The acting throughout is superb, and a testament to great casting. Only James Stewart could pull off Paul Biegler, the humble small-towner with all the hallmarks of typical James Stewart character. Yet, underneath that is a sharp and devious mind. Lee Remick is great as Laura, effortlessly conveying the feeling of sweetheart and tramp (just watch her bat her eyelids at Stewart on their meeting in his office). Ben Gazzara’s Frederick Manion is someone you feel like you should respect and believe, but you still nevertheless feel like there’s something off about him. Arthur O’Connell is really quite affecting as Biegler’s friend and partner, a former lawyer and still a brilliant legal mind, now trying to drag himself out of the bottle he’s been resting at the bottom of for years. George C. Scott brings with him all the weight and stature of his considerable presence to the role of the big city Assistant State Attorney General Claude Dancer, though this would be only his second feature film. A real treat in the film is the presence of Joseph N. Welch, who plays Judge Weaver, and is an absolute delight to watch. Welch is most famous for the fact that he was the lawyer who took on Senator Joseph McCarthy during the Communist witch-hunts in the 1950s, defending the US Army against McCarthy’s interrogations. Welch, sitting not six feet from him at the time, lambasted the Senator’s conduct, famously asking of him “Have you no sense of decency, sir?” You can find the footage of that and watch it for yourself. It’s bracing stuff. Especially since McCarthy himself says, in court and on film, that Welch is a fine actor who likes to play to a crowd in his work, just like Paul Biegler.

Just as an aside, this perhaps is not the only swing that Preminger takes at McCarthy in the film. Arthur O’Connell’s character is Parnell Emmett McCarthy, who is a recovering alcoholic. Joseph McCarthy himself was an alcoholic, which many believed contributed greatly to his death in 1957, just two years before the release of this film. Also, an early scene has Parnell remark on a brown paper bag that Biegler has just brought in, which clearly contains a bottle, hence his interest.

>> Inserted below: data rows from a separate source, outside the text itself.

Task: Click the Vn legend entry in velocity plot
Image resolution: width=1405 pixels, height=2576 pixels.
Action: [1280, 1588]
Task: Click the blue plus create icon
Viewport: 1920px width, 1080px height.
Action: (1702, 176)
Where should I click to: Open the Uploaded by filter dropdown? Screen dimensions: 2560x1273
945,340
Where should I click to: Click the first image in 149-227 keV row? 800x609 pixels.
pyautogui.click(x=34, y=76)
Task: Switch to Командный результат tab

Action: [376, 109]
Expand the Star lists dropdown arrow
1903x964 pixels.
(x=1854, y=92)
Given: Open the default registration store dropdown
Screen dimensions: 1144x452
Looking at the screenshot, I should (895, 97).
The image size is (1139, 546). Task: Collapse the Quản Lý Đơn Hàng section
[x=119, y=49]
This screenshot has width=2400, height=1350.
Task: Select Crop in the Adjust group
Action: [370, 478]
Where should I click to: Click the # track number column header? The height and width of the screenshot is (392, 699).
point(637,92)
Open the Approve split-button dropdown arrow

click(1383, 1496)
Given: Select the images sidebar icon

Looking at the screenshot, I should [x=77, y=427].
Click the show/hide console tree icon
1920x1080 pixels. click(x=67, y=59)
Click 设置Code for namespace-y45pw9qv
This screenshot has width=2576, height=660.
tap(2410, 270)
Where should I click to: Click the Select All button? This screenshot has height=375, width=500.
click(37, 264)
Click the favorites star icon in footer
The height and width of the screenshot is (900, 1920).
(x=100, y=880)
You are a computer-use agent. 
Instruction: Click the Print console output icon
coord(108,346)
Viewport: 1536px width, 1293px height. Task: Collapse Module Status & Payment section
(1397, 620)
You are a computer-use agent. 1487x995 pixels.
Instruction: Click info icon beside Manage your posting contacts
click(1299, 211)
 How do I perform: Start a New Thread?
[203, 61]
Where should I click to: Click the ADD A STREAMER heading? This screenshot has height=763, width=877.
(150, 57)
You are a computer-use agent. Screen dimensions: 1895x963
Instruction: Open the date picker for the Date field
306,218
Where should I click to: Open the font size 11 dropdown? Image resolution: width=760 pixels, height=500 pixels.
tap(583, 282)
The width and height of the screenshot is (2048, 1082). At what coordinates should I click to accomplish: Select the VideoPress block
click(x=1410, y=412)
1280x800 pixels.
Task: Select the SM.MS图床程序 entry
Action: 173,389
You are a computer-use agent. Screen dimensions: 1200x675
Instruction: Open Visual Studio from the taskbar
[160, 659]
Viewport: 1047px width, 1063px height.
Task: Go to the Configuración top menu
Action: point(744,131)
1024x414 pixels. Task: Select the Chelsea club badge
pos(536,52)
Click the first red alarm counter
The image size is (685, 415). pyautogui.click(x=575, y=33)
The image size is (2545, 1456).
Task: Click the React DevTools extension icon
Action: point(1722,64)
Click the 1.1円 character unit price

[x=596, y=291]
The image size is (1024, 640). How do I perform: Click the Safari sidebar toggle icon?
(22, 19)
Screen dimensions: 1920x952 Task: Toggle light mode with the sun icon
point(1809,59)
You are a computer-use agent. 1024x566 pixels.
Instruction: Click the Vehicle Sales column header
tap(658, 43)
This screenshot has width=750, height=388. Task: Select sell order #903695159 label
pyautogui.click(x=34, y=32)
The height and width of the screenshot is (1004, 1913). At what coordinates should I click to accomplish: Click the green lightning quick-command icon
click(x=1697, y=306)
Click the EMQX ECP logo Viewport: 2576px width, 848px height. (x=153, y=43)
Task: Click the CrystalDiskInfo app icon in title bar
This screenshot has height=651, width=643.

Parnell smilingly says, “I’m everlastingly suspicious of, and/or fascinated by, the contents of brown paper bags.” A famous incident in the early days of the indictment of US soldiers by Joseph McCarthy had him declare that he had evidence of wrongdoing in a brown paper envelope that he would not let others inspect, leading many to believe he either had none or was stalling for time until he got some. That Parnell sobers up turns himself around for the good of the law makes him some reflection of the real life Senator McCarthy.

Anatomy of a Murder is, quite possibly, the best trial film ever. It’s not so much an attack on the legal system as it is a meditation on its inherent flaws and fallibility, and the filmmaking behind it is excellent on all fronts. From the direction to the acting to the script to the cinematography, it’s all woven with rich subtlety and delicacy. If you’ve ever had any consideration on the nature of law, this should be seen.